**RECORD SET:**

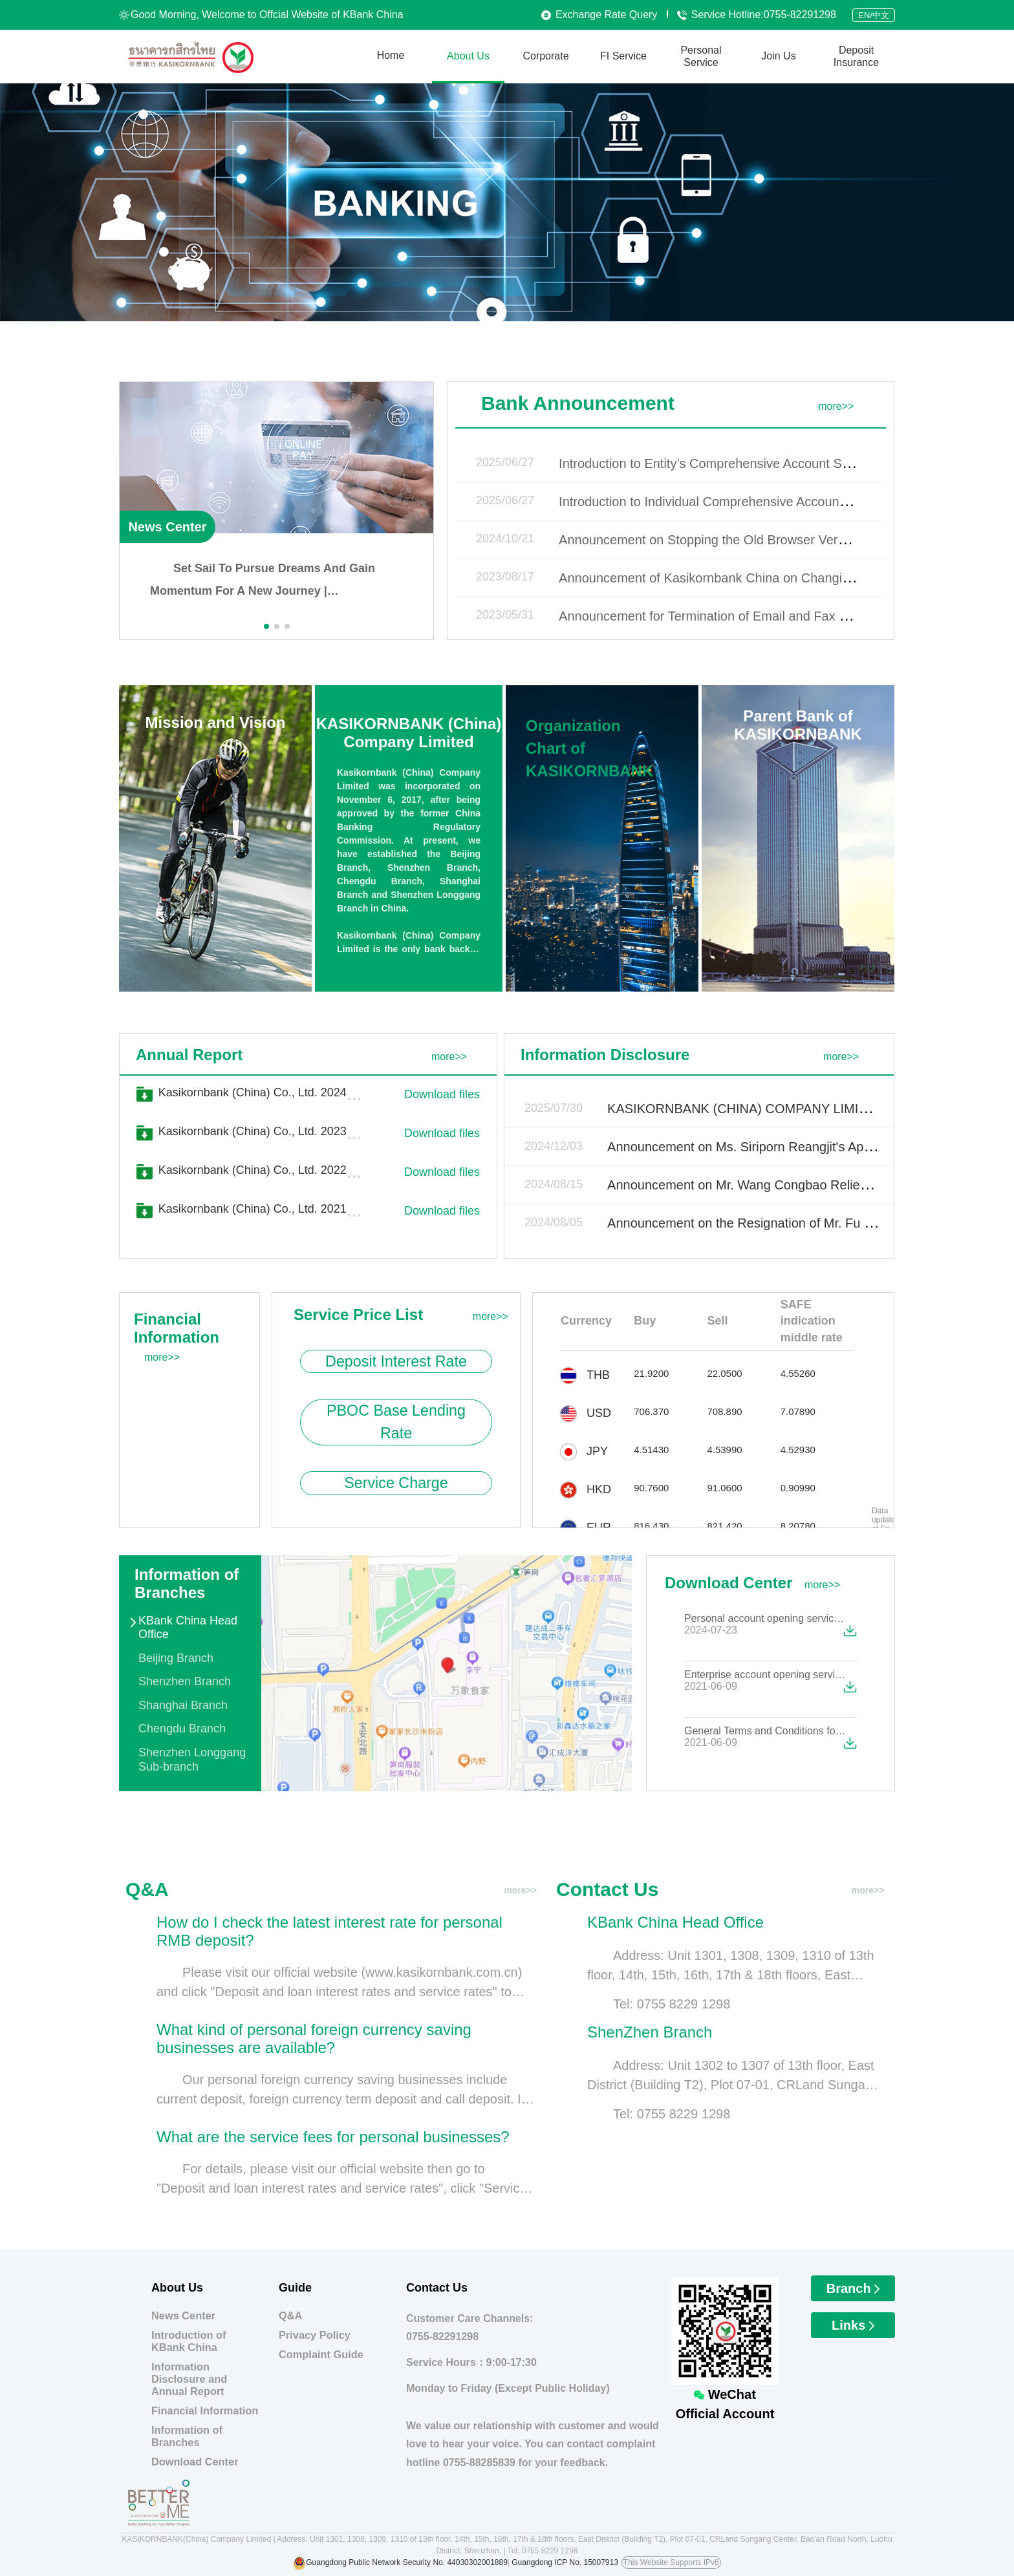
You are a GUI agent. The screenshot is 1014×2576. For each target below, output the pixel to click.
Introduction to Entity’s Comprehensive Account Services (721, 463)
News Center (167, 527)
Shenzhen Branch (184, 1681)
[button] (266, 626)
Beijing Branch (175, 1658)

**REQUIREMENTS:** Turn the rows above into a numbered list, one line per item, with blank lines dropped and the pictures left out.

**RESULT:**
1. You are a GUI agent. The screenshot is 1014×2576. For each target below, output the pixel to click.
2. Introduction to Entity’s Comprehensive Account Services (721, 463)
3. News Center (167, 527)
4. Shenzhen Branch (184, 1681)
5. [button] (266, 626)
6. Beijing Branch (175, 1658)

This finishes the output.